Sophie Jullian,
directrice scientifique d'IFP Énergies nouvelles et représentante du consortium Indeed.
Quel est l'objectif de l'Institut national pour le développement des écotechnologies et des énergies décarbonées?
Installé à Solaize sur un ancien site du CNRS, Indeed a pour ambition de bâtir l'usine du futur avec des procédés éco-efficients dans les domaines de l'énergie verte, de la chimie ou encore du recyclage. Par une approche systémique et non isolationniste, Indeed regroupera, au coeur de la vallée de la chimie, un campus technologique pour fédérer des compétences, des plateformes collaboratives, à l'exemple d'Axel'One, des start-up et des industriels pour faire émerger des innovations de rupture.
Qui est à l'origine de cette initiative et comment va-t-elle être financée?
Sept membres fondateurs que sont les industriels Arkema, GDF Suez, le Centre technique de la plasturgie et Rhodia, ainsi que des organismes publics de recherche (CNRS, IFP Énergies nouvelles et l'université de Lyon) constituent le consortium qui deviendra une SAS. L'Indeed pourra prendre possession d'une partie de ses locaux dès septembre2011. Près de 145M€ seront investis sur dix ans, avec le soutien du grand emprunt. Au démarrage, le budget de fonctionnement est estimé à 5M€ par an. Il devrait monter en puissance dans les années suivantes. Ses ressources proviendront de la commercialisation de prestations de service, de licences technologiques et de dividendes.

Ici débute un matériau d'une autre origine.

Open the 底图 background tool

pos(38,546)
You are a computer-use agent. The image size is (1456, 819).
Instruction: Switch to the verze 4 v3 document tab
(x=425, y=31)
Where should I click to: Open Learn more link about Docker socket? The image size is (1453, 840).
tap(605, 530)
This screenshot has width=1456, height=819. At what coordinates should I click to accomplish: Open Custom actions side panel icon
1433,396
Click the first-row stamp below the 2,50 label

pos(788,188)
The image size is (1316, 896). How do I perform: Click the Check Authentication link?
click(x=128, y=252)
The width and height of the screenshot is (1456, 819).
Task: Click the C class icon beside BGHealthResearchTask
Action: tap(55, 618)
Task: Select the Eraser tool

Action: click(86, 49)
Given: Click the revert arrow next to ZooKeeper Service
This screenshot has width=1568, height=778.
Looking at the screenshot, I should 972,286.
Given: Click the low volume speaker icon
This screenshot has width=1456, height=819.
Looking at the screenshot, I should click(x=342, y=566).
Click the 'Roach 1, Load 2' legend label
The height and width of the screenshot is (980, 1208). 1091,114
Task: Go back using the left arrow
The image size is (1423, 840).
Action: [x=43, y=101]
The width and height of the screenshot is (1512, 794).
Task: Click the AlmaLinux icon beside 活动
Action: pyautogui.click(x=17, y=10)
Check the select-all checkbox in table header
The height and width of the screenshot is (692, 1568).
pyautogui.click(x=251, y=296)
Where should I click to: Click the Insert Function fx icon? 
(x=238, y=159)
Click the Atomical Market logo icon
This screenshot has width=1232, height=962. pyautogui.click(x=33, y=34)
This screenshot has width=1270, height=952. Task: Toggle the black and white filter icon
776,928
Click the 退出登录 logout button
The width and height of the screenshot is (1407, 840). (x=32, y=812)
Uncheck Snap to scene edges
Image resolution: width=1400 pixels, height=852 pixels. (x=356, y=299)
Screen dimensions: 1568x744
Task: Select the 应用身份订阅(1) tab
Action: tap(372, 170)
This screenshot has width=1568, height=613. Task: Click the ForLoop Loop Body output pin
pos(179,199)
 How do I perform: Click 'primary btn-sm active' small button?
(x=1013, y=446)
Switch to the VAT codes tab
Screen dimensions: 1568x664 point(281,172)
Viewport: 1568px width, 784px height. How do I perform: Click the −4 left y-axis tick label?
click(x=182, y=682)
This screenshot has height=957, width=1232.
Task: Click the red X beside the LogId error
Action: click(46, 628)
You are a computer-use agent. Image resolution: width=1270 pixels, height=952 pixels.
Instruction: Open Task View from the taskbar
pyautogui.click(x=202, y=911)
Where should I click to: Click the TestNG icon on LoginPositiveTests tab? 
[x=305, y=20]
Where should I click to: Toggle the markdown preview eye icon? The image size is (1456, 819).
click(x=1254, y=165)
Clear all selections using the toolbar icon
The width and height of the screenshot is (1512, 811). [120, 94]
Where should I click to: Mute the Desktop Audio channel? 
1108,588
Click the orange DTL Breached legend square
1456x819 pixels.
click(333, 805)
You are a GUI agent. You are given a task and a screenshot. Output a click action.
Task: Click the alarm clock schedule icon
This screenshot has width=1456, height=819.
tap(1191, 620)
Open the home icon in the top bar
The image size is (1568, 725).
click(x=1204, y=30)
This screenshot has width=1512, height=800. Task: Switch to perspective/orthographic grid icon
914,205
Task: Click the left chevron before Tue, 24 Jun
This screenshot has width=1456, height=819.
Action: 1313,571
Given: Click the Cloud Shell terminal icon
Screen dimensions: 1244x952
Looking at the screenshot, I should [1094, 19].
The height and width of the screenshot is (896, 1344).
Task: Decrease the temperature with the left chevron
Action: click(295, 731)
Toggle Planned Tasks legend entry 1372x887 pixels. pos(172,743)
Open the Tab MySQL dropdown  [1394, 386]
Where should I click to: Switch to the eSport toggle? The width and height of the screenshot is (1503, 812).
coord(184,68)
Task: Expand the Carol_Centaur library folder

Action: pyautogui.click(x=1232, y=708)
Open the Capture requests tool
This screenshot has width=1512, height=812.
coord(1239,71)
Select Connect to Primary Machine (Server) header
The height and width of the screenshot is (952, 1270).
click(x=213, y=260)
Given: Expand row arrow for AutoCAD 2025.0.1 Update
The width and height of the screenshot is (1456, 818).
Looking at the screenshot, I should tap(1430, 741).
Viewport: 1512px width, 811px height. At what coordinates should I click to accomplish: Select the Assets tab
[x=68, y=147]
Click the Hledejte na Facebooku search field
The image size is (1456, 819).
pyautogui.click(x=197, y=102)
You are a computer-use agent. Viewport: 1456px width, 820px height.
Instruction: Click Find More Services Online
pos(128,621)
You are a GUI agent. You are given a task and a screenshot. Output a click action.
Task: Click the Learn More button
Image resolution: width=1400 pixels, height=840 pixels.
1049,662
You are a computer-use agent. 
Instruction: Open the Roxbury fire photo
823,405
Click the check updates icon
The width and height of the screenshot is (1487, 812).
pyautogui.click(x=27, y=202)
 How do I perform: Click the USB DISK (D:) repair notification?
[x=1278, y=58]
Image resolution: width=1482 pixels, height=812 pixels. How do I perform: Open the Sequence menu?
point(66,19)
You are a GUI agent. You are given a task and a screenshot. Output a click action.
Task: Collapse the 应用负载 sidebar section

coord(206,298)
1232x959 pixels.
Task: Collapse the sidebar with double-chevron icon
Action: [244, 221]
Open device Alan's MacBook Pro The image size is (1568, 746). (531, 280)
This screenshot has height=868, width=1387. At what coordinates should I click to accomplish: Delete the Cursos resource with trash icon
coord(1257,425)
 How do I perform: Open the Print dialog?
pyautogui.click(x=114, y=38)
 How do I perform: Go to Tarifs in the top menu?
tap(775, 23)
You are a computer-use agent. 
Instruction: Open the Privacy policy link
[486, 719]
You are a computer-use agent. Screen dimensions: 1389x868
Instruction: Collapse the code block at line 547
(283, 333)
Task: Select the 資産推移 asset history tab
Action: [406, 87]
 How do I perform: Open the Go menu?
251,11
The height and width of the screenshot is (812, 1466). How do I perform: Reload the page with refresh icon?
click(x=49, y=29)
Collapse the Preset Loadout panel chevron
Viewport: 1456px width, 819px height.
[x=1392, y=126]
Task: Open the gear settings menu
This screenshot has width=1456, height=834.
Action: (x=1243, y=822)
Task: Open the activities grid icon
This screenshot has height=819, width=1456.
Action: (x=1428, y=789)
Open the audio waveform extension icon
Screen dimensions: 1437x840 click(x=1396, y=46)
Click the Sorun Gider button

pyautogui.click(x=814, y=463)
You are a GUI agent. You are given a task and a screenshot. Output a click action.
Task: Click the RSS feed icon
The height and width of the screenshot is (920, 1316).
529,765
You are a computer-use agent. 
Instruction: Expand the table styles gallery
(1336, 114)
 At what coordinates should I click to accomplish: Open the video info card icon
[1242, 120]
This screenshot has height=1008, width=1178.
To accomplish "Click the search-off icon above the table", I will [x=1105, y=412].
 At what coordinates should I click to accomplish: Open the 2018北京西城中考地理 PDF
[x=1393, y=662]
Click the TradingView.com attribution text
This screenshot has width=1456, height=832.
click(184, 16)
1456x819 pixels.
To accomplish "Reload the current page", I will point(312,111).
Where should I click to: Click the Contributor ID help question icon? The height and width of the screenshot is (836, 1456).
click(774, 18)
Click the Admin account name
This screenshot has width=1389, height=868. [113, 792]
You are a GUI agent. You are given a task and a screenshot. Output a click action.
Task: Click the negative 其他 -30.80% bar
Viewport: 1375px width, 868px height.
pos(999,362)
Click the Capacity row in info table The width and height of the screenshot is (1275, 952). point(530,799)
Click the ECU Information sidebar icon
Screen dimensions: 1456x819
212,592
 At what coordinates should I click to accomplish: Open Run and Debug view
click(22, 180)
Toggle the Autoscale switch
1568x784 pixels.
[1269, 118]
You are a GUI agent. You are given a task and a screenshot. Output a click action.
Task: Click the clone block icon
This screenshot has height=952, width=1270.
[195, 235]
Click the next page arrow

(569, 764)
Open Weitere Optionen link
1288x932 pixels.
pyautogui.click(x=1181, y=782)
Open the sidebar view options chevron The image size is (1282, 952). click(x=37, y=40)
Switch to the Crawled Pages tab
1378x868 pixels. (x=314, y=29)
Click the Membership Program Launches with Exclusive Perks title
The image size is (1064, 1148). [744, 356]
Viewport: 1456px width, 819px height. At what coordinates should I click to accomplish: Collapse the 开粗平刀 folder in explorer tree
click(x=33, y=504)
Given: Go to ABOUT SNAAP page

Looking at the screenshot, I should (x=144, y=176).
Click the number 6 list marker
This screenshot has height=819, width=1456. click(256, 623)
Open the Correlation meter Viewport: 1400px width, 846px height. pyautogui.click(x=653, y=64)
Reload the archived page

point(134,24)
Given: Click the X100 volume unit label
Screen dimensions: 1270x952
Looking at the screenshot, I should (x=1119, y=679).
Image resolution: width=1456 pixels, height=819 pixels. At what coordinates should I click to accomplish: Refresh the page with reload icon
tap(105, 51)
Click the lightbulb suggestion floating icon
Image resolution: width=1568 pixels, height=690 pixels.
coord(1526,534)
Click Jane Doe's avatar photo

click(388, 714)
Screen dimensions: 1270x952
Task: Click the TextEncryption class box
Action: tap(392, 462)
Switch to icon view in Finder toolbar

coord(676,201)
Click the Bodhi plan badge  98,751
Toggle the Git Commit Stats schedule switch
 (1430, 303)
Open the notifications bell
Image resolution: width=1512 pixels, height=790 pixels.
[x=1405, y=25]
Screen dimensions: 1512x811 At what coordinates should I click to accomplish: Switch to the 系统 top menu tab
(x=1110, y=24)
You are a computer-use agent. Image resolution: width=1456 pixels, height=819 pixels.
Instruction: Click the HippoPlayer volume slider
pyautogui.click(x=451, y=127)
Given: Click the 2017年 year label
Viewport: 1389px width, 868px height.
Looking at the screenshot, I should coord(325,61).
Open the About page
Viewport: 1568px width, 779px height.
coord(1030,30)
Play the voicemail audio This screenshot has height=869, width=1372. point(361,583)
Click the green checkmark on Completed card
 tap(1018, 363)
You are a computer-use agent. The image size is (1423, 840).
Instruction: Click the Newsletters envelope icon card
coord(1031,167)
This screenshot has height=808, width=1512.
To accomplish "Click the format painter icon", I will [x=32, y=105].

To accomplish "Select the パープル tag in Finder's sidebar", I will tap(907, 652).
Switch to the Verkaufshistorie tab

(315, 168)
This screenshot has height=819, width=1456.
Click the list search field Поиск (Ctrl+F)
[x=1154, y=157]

Quelles retombées sont attendues pour la région?
Grâce à ce partenariat public privé, près de 1.500 nouveaux emplois indirects seront créés dans la vallée de la chimie. Tout le tissu économique et de PME sous-traitantes pourra bénéficier de ces retombées. La structuration d'une filière autour des énergies vertes permettra de faire émerger des innovations, de la recherche et donc des emplois.